No Universo curvo de Einstein, aprendemos que é o movimento circular, que nos permite chamar dia ao dia e noite á noite. O rasto curvilíneo que fica nos céus com a passagem do astro rei, indicia o já há muito constatado – é a curva e não o angulo reto que prevalece.   

É a curva livre e sensual que encontramos na Natureza a escolhida para delinear o objeto arquitetónico a ser inserido no terreno em questão.  Ao movimento semicircular do sol a sul, contrapõe-se um volume também ele semicircular que enfatiza essa passagem e potencializa ao máximo a exposição solar no interior da habitação.

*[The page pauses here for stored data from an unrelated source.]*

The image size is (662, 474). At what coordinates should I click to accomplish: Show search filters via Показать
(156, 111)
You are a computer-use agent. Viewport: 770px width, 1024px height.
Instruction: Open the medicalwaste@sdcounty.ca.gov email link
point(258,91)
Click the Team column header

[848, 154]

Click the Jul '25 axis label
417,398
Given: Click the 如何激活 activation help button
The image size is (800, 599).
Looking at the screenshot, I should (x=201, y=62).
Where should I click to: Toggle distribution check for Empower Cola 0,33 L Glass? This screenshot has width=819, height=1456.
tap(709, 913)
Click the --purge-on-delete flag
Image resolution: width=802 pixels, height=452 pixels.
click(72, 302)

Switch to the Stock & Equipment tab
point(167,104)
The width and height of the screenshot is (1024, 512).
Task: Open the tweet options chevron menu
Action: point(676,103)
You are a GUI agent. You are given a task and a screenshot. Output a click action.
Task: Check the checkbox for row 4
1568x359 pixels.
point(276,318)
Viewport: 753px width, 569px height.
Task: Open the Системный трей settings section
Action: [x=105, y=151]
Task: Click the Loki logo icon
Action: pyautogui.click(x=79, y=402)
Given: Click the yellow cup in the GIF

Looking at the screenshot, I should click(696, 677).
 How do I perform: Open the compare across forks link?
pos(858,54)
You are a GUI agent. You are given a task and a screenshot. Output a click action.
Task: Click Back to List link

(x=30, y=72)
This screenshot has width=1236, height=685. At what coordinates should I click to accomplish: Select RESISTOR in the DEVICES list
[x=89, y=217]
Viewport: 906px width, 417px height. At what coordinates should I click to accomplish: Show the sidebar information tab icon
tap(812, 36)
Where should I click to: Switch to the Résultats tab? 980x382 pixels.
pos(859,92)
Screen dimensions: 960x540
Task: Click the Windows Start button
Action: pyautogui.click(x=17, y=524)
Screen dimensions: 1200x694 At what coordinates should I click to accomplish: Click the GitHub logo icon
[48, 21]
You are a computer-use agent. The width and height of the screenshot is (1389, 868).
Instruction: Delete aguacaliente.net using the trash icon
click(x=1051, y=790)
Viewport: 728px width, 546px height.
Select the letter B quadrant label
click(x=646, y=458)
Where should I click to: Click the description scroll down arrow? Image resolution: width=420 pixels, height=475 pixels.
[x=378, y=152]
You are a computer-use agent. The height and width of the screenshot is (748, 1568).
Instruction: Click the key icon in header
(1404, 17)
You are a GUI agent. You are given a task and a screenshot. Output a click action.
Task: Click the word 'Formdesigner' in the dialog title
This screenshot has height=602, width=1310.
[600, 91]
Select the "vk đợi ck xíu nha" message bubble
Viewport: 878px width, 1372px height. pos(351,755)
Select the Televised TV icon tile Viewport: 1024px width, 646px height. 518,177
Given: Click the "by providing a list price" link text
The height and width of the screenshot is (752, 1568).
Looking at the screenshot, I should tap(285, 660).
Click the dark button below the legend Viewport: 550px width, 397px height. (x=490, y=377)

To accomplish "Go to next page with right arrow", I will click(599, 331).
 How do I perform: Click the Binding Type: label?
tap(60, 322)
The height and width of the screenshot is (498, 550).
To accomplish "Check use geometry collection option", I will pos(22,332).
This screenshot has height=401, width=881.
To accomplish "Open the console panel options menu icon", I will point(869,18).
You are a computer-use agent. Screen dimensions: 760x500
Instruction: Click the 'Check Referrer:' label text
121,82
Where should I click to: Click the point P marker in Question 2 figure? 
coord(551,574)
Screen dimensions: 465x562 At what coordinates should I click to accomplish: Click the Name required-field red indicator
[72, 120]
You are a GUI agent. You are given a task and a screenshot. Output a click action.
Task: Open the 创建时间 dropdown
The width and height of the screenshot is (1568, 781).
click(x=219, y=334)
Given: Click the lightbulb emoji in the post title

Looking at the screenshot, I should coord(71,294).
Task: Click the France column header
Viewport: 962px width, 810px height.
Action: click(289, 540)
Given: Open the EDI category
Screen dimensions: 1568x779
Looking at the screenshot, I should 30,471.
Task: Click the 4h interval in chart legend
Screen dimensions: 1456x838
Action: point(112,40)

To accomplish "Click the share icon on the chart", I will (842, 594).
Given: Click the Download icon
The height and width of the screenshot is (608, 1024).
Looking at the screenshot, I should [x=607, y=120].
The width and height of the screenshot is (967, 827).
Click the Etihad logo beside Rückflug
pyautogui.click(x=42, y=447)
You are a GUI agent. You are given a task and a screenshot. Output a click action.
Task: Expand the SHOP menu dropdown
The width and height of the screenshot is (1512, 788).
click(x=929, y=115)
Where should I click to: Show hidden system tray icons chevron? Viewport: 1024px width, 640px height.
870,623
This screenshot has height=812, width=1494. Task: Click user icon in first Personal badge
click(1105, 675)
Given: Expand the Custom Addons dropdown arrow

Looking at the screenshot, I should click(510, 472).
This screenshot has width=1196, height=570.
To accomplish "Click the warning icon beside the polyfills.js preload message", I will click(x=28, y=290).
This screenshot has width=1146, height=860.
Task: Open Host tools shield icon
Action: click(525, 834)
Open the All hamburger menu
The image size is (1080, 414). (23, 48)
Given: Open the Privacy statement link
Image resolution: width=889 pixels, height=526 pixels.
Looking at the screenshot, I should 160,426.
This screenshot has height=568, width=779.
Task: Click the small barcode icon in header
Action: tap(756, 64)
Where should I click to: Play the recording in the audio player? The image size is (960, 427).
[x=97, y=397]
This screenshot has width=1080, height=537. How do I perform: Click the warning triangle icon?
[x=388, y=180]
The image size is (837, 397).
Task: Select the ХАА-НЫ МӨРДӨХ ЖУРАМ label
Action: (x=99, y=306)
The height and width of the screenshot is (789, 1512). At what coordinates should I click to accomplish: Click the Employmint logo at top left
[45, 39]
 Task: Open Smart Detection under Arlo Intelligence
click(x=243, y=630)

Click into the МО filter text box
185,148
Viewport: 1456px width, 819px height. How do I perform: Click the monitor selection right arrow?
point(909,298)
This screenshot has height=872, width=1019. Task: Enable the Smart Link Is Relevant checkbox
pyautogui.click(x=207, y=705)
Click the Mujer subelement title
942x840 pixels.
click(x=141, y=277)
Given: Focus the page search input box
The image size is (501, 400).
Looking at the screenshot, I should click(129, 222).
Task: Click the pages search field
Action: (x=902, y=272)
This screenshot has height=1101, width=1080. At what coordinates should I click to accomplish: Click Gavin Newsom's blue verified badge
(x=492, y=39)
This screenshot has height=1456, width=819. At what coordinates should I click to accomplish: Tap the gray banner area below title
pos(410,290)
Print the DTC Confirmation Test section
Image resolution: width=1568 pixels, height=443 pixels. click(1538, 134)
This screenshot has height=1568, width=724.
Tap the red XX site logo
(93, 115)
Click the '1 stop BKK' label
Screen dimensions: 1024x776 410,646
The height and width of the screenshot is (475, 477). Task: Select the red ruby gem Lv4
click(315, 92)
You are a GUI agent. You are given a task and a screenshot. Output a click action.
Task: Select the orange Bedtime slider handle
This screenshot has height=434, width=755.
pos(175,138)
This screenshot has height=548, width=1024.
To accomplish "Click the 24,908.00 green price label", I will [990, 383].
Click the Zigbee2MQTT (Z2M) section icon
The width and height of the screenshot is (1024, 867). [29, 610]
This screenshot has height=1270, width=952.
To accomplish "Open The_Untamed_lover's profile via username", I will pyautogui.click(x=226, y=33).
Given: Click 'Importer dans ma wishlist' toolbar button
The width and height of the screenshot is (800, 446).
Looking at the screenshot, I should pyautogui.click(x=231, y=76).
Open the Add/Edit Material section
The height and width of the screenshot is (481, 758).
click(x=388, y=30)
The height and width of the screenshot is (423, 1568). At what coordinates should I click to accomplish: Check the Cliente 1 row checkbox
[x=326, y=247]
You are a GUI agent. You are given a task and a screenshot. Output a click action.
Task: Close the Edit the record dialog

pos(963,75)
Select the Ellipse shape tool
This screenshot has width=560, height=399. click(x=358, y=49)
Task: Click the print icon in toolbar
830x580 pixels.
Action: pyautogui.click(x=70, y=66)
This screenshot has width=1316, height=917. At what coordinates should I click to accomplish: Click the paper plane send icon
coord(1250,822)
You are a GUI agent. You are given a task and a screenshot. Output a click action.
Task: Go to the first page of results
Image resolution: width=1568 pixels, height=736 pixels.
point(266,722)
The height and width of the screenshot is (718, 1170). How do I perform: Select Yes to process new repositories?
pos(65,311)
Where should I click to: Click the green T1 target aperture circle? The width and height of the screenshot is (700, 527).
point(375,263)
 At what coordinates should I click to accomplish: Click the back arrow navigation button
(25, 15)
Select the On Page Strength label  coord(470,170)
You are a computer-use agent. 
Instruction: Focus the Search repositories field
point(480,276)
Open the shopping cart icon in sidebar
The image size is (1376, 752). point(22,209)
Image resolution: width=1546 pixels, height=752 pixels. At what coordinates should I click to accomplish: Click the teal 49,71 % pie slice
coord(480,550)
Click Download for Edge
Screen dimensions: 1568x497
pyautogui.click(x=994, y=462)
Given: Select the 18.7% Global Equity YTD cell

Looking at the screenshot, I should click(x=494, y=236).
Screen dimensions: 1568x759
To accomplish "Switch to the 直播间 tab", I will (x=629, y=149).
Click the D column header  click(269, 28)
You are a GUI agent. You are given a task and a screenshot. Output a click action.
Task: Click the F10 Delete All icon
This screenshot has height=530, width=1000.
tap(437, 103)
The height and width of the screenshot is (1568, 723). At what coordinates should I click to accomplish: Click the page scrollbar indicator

O volume curva-se e fecha-se sobre si próprio, vincando a intenção de se tornar opaco e impenetrável face ao arruamento público a norte. Por oposição, a sul, os espaços abrem-se e curvam-se perante o esplendor da passagem do sol.

Durante o Inverno o sol varre todos os espaços interiores ao longo de todo o semicírculo, cumprindo a sua função; no Verão, a pala ao longo do alpendre mantêm os envidraçados em sombra. 

Cria-se um pequeno anfiteatro circular natural abaixo do nível do solo que completa a abertura do volume a sul.